# O QUE SE PEDE
Transcreva o trecho do texto sobre a vigilância do movimento negro durante a Ditadura Militar, de "Atividades monitoradas" a "após a Ditadura.", alterando "agentes" para "servidores".

# BLOCO DE TEXTO
![]() |
Beatriz Nascimento, Abdias do Nascimento e Lélia Gonzalez tiveram suas fichas pessoais levantadas e suas atuações eram vistas como ameaça para o regime. (FOTO | Dora Lia/Alma Preta Jornalismo). |
Tortura, desaparecimentos e censura davam o tom do cenário no Brasil durante o período da Ditadura Militar (1964-1985). Uma parte pouco conhecida dessa história é que a atuação de movimentos e ativistas negros levou a uma desconfiança do sistema militar, que passou a acompanhar de perto as ações e pessoas que estavam envolvidas nos debates sobre raça no país.
Além
da repressão, ativistas como Lélia Gonzalez, Abdias do Nascimento, Beatriz
Nascimento e Joel Rufino também lidaram com o racismo e a vigilância das suas
atividades ao terem as suas fichas pessoais levantadas pelos órgãos de
inteligência do regime.
Intitulado
“O
olhar do Serviço Nacional de Informações-SNI sobre o movimento negro no Rio de
Janeiro (1968-1988)”, a tese de doutorado da pesquisadora e
historiadora Marize Conceição revela que a reoganização dos movimentos sociais
e o surgimento do movimento negro no Brasil, a partir dos anos 70, preocupou os
militares por causa da ampliação da luta da população negra pelos seus direitos
e pelo fim da discriminação racial no país.
“Em 78, quando da criação do MNU [Movimento
Negro Unificado], criado justamente para unificar essas organizações, os
documentos do SNI mostram que há uma preocupação muito grande dos militares com
essa capilaridade do movimento negro por todo o Brasi e isso faz com que as
agências passem a vigiar ainda mais de perto o movimento negro. A partir de 78,
o número de documentos vai mais do que dobrar, o MNU vai ser extremamente
vigiado e as organizações negras também”, explica a pesquisadora.
A
pesquisa analisou 150 documentos produzidos pelo SNI encontrados no acervo do
Arquivo Nacional e surgiu após a pesquisadora, e também professora, identificar
uma lacuna sobre a atuação das pessoas negras durante a Ditadura Militar e a
forma como essa abordagem é feita nas instituições de ensino.
“A partir desses documentos eu vou fazendo
uma relação da luta do movimento negro dentro desse período e como é que esses
orgãos estão vigiando o movimento negro”.
A
tese da pesquisadora foi defendida em agosto do ano passado e a previsão é que
seja publicada ainda este ano.
Atividades monitoradas
Documentos
registrados pelo SNI revelam também que até mesmo as atividades voltadas à
promoção da cultura negra foram monitoradas por agentes — em alguns casos,
infiltrados — mesmo após a Ditadura.
Um
registro de 1988 mostra que o SNI mapeou as programações do Centenário da
Abolição da Escravatura na Bahia, listou os movimentos e ativistas presentes
nas atividades, além de anexar folhetos sobre o tema que eram circulados na
época.
‘Negros acima da média’
Segundo
Marize Conceição, o ativista Abdias do Nascimento foi uma das lideranças mais
perseguidas pela Ditadura. Considerado uma das principais referências do
movimento negro e expontes da cultura afro-brasileira, Abdias integrou a Frente
Negra Brasileira (FNB), foi um dos idealizadores do MNU, fundador do Teatro
Experimental do Negro e foi preso após protestar contra a ditadura de Getúlio
Vargas.

# DADOS FORNECIDOS
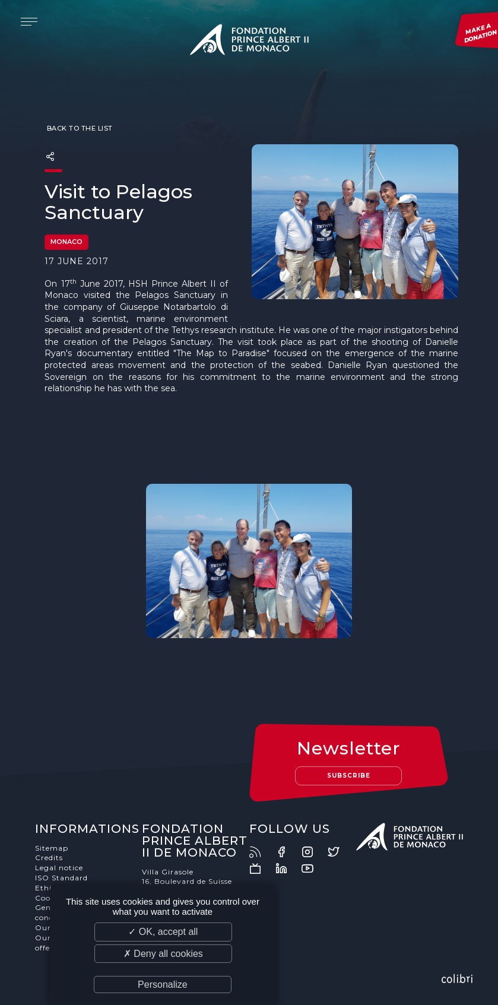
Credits (49, 857)
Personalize (163, 984)
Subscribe (348, 775)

# RESPOSTA
Atividades monitoradas
Documentos
registrados pelo SNI revelam também que até mesmo as atividades voltadas à
promoção da cultura negra foram monitoradas por servidores — em alguns casos,
infiltrados — mesmo após a Ditadura.